普段、どれくらいの睡眠時間を確保できていますか? 忙しくなるとどうしても睡眠を削らなければならなくなることもありますが、短時間睡眠でもパワフルに活動したいですよね。そこで今回は、睡眠インストラクターの橋爪あきさんに、ショートスリーパーを目指すことはできるのか、そして短時間でもぐっすり眠るポイントを伺いご紹介します。

短時間睡眠のショートスリーパーになることはできる?

経済協力開発機構(OECD)が2009年に行った世界の睡眠時間の調査によると、日本人の睡眠時間は一日約7時間50分。この平均に近い普通の睡眠時間で睡眠をとってきた人が、短時間睡眠でも健康を保つことのできるショートスリーパーになることはできるのでしょうか。橋爪さんは次のように話します。

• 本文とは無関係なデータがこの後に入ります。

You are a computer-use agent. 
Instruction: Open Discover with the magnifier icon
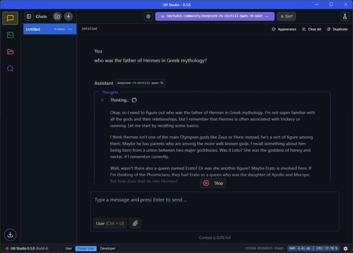[x=10, y=68]
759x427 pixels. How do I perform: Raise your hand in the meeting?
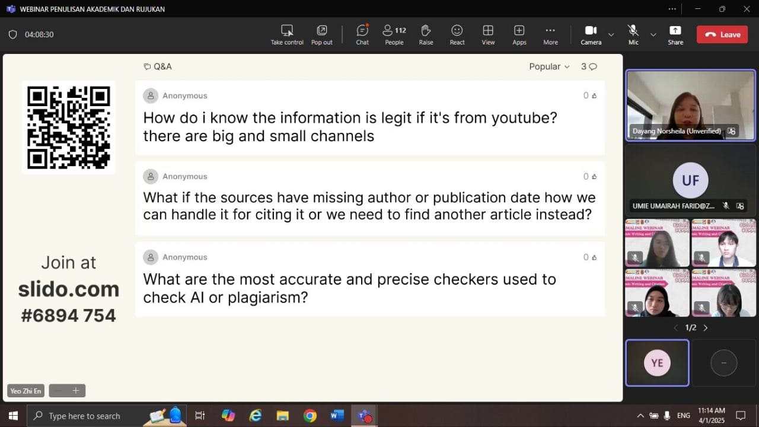point(426,34)
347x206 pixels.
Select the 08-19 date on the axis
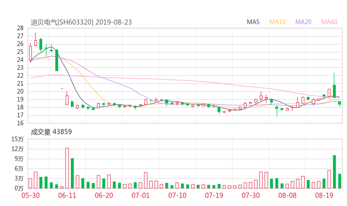coord(324,195)
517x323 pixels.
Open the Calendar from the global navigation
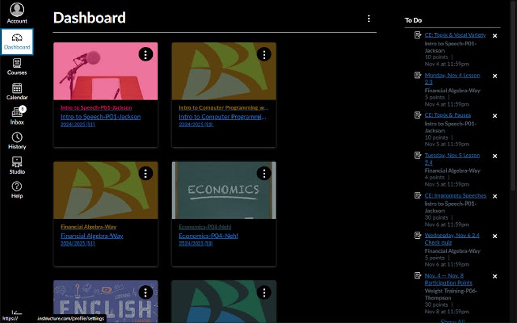17,91
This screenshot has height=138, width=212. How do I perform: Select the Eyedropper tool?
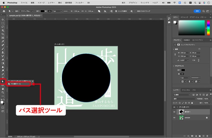click(x=3, y=41)
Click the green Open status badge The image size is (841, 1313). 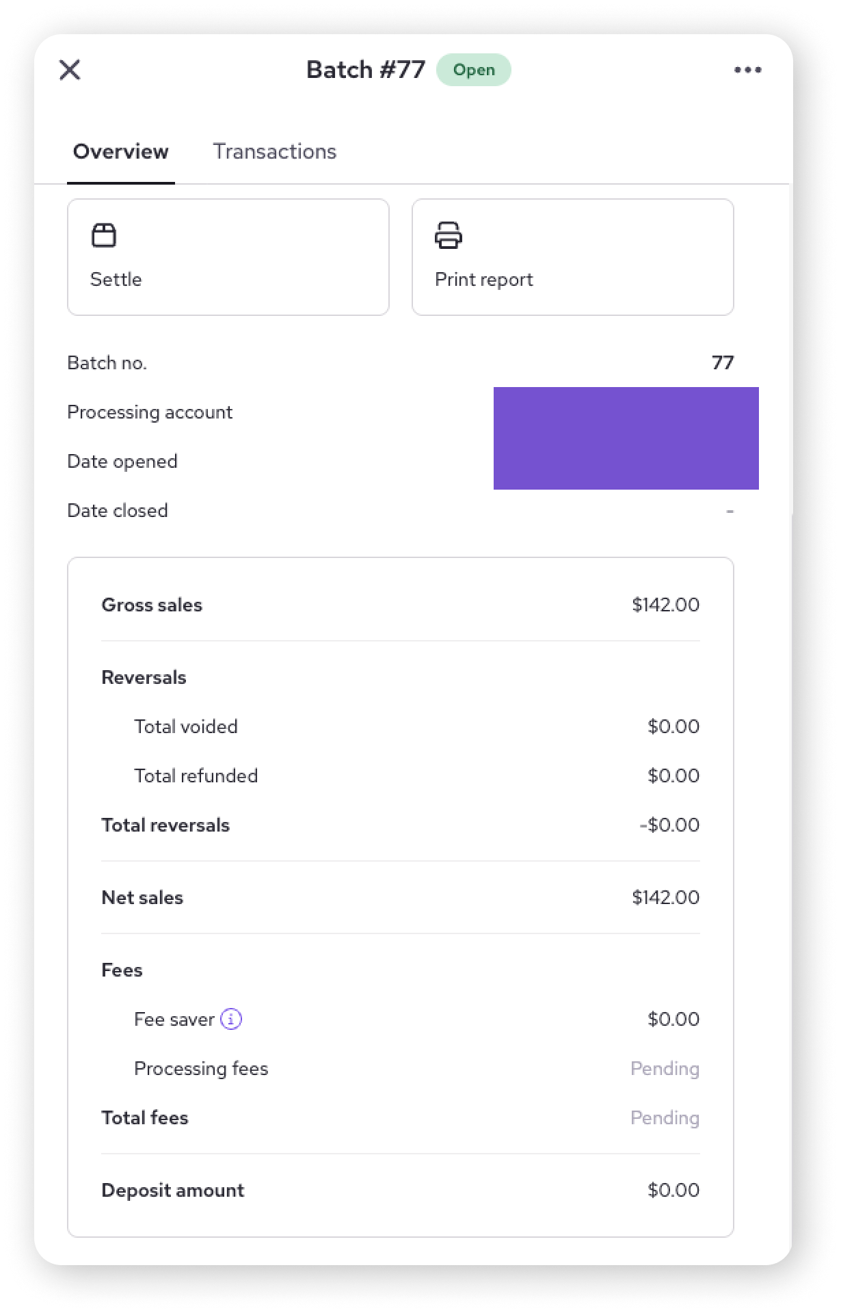[x=474, y=70]
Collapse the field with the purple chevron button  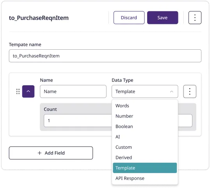pos(28,92)
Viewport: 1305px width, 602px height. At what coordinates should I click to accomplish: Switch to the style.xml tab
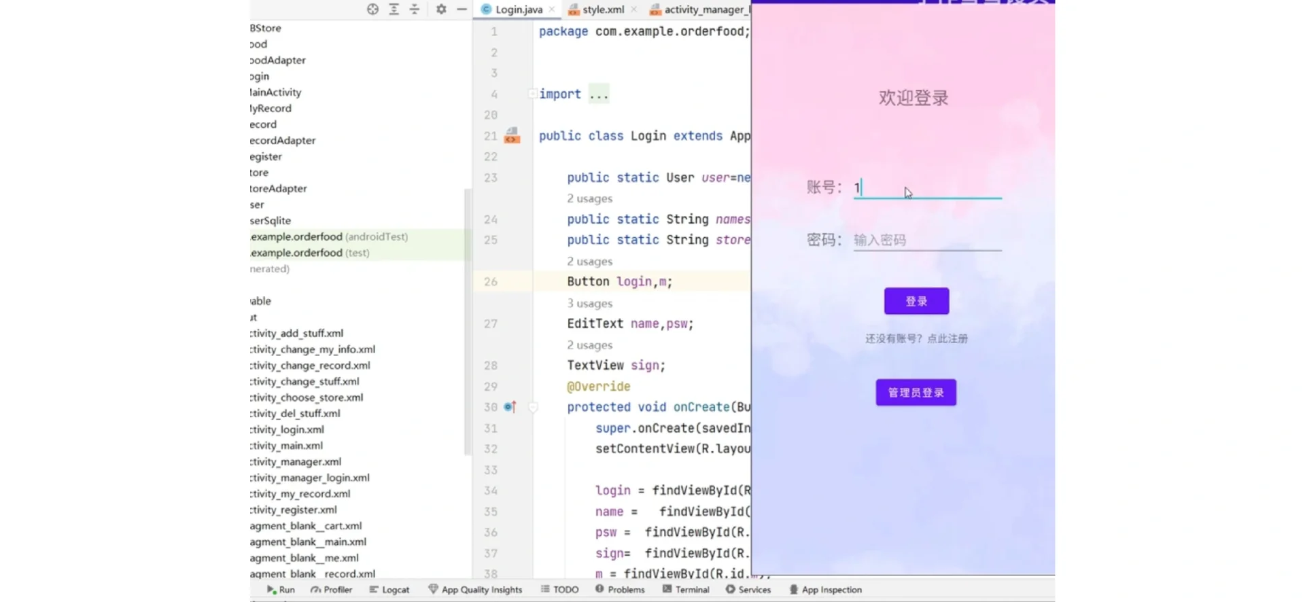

「憧れる気持ちはわかりますが、残念ながらむずかしいと思います。なぜなら睡眠医学的には普通の人が睡眠時間を削ると必ず健康を害するからです。睡眠不足になると日中、眠気にさいなまれ、パフォーマンスはガタ落ちして感情も不安定になります。
本来、睡眠の長さは遺伝子的要因と環境要因の二つによって、その人の必要睡眠量として決まってくるものです。ですから先天的短眠者を除いて、普通の人はショートスリーパーではいられないのです」

橋爪さんによると、普通の睡眠時間の人が無理に睡眠時間を削ると次のような健康リスクが生じるといいます。

「例えば、容姿の衰え、老化の促進、『肥満からメタボ→糖尿病→循環器系疾患』、認知症(若年性も含む)、免疫力低下による感染症やガン、アレルギー症状の悪化などさまざまな健康リスクがあると言われています。
知力にも悪影響があり、記憶力や創造力が弱まり作業ミスを起こすなど、パフォーマンスの低下もみられます。感情面でも自信喪失、ネガティブ思考、うつ病、ひきこもり、暴力なども招くと言われています。短縮睡眠には慎重に臨むようにしてください」

「睡眠の質」を高めれば睡眠時間の短縮は可能?

ショートスリーパーにはなれないというのは残念ですが、よく言われる「睡眠の質」を高めることによって、短い睡眠時間でも日中のパフォーマンスを上げることはできるのでしょうか。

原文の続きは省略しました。